The Guardian – Guest Opinion by Mark Bishop and Shawn Hill , PEI Watershed Alliance – February 15, 2013
“The report suggests that there is evidence that no capacity exists to respond to a significant oil spill in teh Gulf Of St. Lawrence when, and not “if” one occurs.”Just Say No to Oil/Gas in the Gulf of St. Lawrence
Oil and gas exploration is well underway in the Gulf of St. Lawrence, a marine resource that abuts PEI and underpins our livelihoods and environment. Our province is dependant on marine resources that will be – perhaps irreversibly – compromised by the demonstrated, accidental outcomes of intrinsically dangerous, offshore petroleum development. Given our world’s increasing appetite for fossil fuels, there will be more pressure to exploit petroleum resources the Gulf. Do we want to sacrifice our Island way of life and the quality of our environment to feed the global petroleum habit?
A recent report by the Commissioner of the Environment and Sustainable Development through the office of the Auditor General of Canada outlines some very alarming findings regarding Atlantic offshore oil and gas activities. “While the Canada-Nova Scotia and the Canada-Newfoundland and Labrador boards have adequately managed the day-to-day environmental impacts of offshore oil and gas activities, they and their federal partners need to do more to prepare for a major oil spill.” The report suggests that there is evidence that no capacity exists to respond to a significant oil spill in the Gulf of St.

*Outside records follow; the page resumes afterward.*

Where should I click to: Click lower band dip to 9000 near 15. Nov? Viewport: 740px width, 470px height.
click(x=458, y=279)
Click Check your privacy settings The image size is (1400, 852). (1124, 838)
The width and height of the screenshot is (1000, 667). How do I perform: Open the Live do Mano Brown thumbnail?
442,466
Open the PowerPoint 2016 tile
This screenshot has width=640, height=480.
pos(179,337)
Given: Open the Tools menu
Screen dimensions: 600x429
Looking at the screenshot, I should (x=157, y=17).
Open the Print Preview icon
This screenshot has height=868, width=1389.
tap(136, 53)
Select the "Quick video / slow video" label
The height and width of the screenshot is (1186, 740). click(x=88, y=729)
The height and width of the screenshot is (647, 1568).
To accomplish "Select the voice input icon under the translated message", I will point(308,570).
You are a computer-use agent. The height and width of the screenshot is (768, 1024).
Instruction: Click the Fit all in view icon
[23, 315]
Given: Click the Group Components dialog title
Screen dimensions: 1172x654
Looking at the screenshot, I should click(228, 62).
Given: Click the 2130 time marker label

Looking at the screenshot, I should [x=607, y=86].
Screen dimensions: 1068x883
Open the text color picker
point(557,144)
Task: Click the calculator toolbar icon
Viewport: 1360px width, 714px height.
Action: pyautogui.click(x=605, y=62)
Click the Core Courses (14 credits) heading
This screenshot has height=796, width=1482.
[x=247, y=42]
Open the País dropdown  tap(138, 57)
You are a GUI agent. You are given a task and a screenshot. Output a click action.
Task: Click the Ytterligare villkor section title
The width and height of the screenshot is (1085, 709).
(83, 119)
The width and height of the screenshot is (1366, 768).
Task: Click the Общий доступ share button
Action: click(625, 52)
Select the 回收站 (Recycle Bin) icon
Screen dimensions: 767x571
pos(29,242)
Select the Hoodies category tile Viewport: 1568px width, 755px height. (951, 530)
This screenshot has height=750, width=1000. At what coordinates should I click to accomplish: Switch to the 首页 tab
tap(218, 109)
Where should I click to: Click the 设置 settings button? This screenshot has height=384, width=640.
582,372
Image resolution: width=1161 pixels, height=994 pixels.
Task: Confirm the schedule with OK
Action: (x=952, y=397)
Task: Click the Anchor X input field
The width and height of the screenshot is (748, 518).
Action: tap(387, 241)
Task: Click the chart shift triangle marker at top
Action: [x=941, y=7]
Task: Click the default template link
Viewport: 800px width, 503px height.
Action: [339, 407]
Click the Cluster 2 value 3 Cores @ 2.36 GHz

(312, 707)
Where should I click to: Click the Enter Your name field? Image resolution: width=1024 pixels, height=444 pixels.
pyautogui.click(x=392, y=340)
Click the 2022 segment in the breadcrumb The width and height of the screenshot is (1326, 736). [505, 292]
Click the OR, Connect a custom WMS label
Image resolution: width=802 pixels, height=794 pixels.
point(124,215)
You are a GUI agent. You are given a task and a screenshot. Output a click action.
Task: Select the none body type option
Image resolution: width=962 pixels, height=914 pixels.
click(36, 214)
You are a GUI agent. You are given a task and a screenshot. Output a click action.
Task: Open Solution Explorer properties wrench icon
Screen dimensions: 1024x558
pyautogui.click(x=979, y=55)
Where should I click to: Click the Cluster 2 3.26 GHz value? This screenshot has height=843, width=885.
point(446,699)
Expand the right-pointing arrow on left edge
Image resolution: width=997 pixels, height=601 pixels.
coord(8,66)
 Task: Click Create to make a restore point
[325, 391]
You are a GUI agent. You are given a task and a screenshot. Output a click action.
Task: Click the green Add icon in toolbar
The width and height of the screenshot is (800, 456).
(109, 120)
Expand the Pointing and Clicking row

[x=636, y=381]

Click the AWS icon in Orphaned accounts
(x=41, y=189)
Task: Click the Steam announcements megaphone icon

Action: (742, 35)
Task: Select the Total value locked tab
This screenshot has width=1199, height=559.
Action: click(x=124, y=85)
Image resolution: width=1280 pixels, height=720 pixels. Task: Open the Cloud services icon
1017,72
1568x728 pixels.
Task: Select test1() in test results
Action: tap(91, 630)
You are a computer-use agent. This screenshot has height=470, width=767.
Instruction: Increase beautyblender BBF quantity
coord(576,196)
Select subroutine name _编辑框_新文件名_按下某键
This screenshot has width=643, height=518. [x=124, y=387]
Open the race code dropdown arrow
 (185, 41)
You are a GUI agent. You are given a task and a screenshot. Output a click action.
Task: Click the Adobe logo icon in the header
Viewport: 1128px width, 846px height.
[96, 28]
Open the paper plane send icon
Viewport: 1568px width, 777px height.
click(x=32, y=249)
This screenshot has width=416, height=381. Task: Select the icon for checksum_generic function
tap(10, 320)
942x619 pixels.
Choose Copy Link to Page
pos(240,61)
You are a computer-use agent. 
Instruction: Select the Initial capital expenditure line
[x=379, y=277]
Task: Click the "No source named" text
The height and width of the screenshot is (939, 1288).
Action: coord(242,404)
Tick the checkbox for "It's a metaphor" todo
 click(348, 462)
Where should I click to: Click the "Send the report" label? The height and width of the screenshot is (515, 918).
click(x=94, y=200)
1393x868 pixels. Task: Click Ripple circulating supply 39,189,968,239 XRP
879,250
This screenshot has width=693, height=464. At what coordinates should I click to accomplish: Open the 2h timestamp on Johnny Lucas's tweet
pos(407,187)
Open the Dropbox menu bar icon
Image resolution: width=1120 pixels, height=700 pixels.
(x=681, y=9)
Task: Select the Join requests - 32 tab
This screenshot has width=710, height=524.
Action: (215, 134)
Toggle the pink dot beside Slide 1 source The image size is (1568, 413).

Lawrence when – and not if – it occurs. Since 1997 three oil rigs operating in Newfoundland waters have created 337 spills, dumping an estimated 430,000 litres of toxic material into the Atlantic Ocean. If the industry considers this result an acceptable risk, what will we do when there is a big spill? To make matters worse, the maximum corporate liability for an oil spill is 30 million. The BP Deepwater Horizon spill in the Gulf of Mexico cost 37 billion to date.
The report also states “The boards’ responsibilities have been significantly affected by recent changes to the federal environmental assessment process. The government of Canada has relaxed and/or eliminated environmental regulations and protection measures to allow for unhindered resource development. The Gulf of St. Lawrence borders five provinces that will suffer when a oil spill occurs… and oil spills in the waters of neighboring provinces do not recognize political boundaries.
Our marine conditions in the Gulf, including sea ice, present a much greater environmental risk than land based activities. The Gulf has been compared to a small inland sea with very low flushing rates and recovery potential. We would have to live with the oil spill and its consequences indefinitely if not permanently. Are we really ready to accept offshore drilling in the Gulf and deal with the environmental consequences and devastation to our island economy and way of life? No, place a moratorium on oil and gas development activities in the Gulf now before it is too late.